La formula, apparentemente neutra, nasconde in realtà una fase delicata del conflitto. Dopo quasi quattro anni di guerra, l’Ucraina si trova in una situazione di stallo sul piano militare, mentre l’Europa discute se e come aumentare il proprio coinvolgimento senza oltrepassare linee considerate fino a oggi invalicabili.
È in questo contesto che prende forma quella che molti osservatori definiscono una sorta di “gioco dell’oca” della guerra: avanzamenti annunciati, frenate improvvise, passi avanti seguiti da ritorni al punto di partenza. Una dinamica che alimenta tensioni, incertezze e divisioni politiche all’interno dell’Unione Europea e della NATO.

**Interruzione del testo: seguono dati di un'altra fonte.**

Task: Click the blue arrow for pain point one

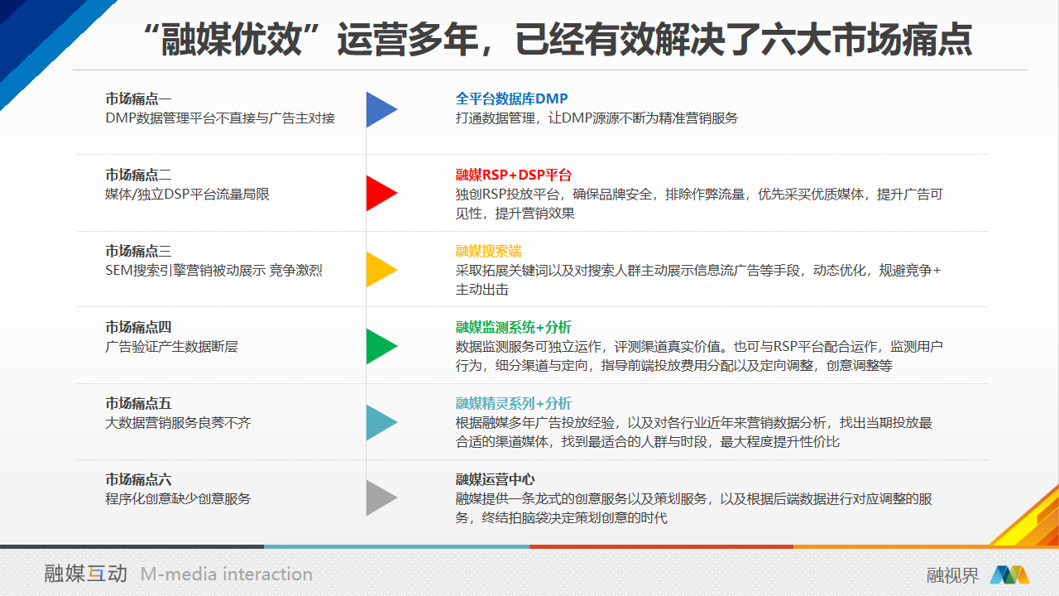Action: coord(381,109)
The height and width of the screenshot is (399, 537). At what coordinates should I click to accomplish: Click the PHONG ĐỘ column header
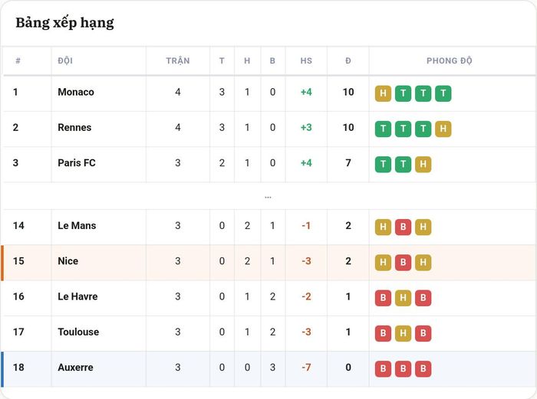coord(449,61)
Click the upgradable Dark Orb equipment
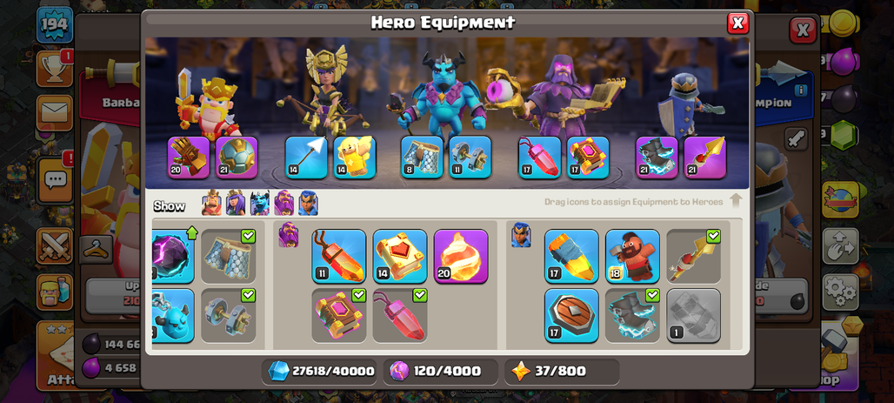Screen dimensions: 894x403 pos(173,256)

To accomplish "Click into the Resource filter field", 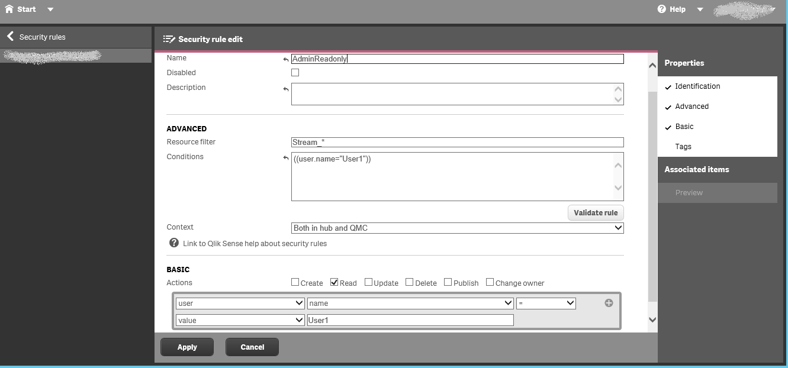I will point(457,142).
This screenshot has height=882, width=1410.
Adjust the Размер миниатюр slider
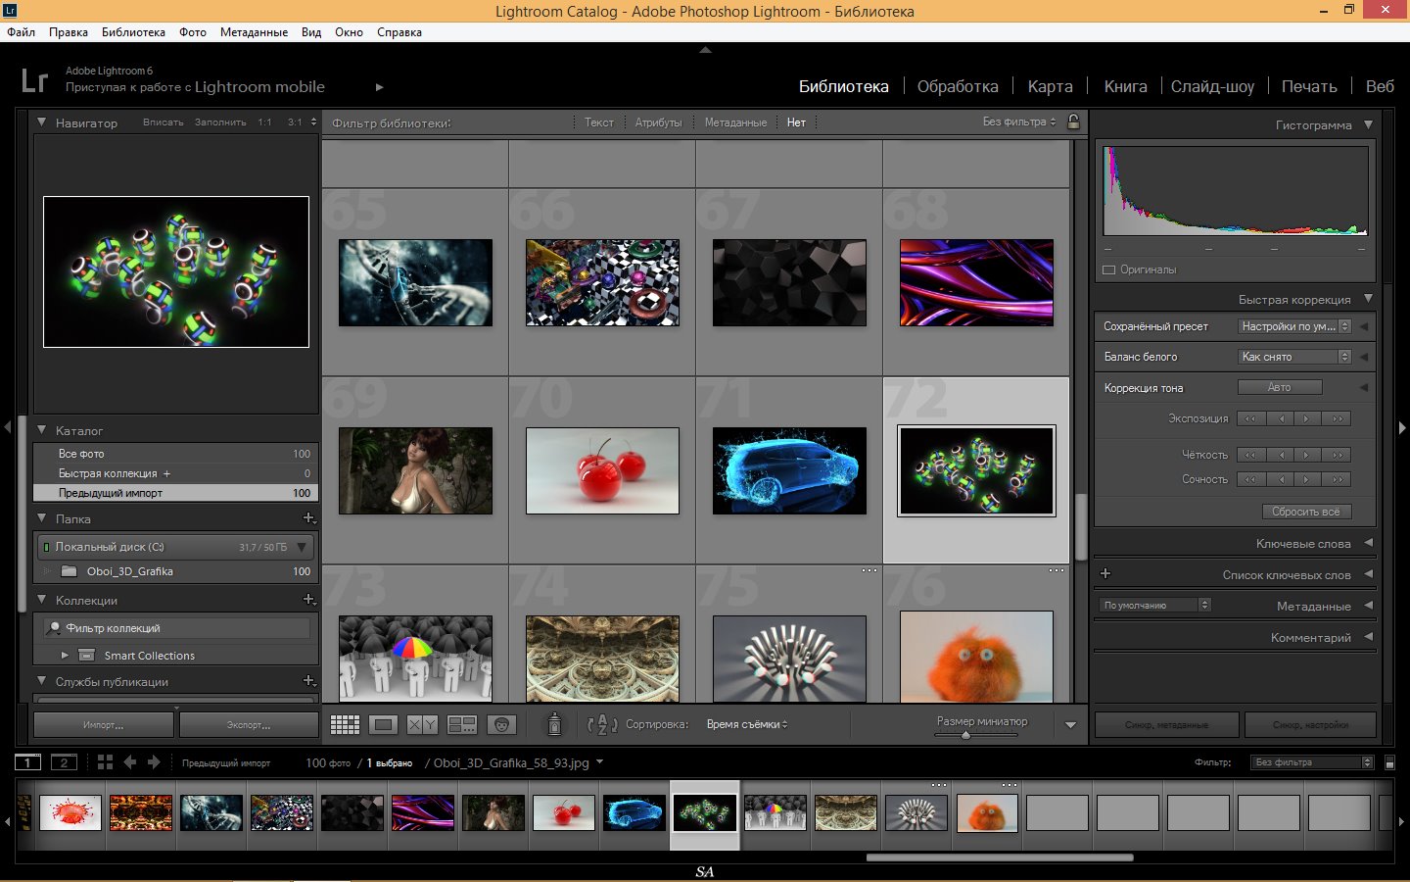pos(965,735)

Chi sono i “volenterosi” e perché il termine conta
Con l’espressione “Paesi volenterosi” si fa riferimento a un gruppo ristretto di Stati occidentali che si dichiarano pronti a rafforzare il proprio sostegno all’Ucraina anche attraverso forme di assistenza più dirette. Non si parla ufficialmente di invio di truppe combattenti, ma di missioni di supporto, addestramento avanzato, protezione di infrastrutture strategiche e cooperazione militare sul territorio ucraino.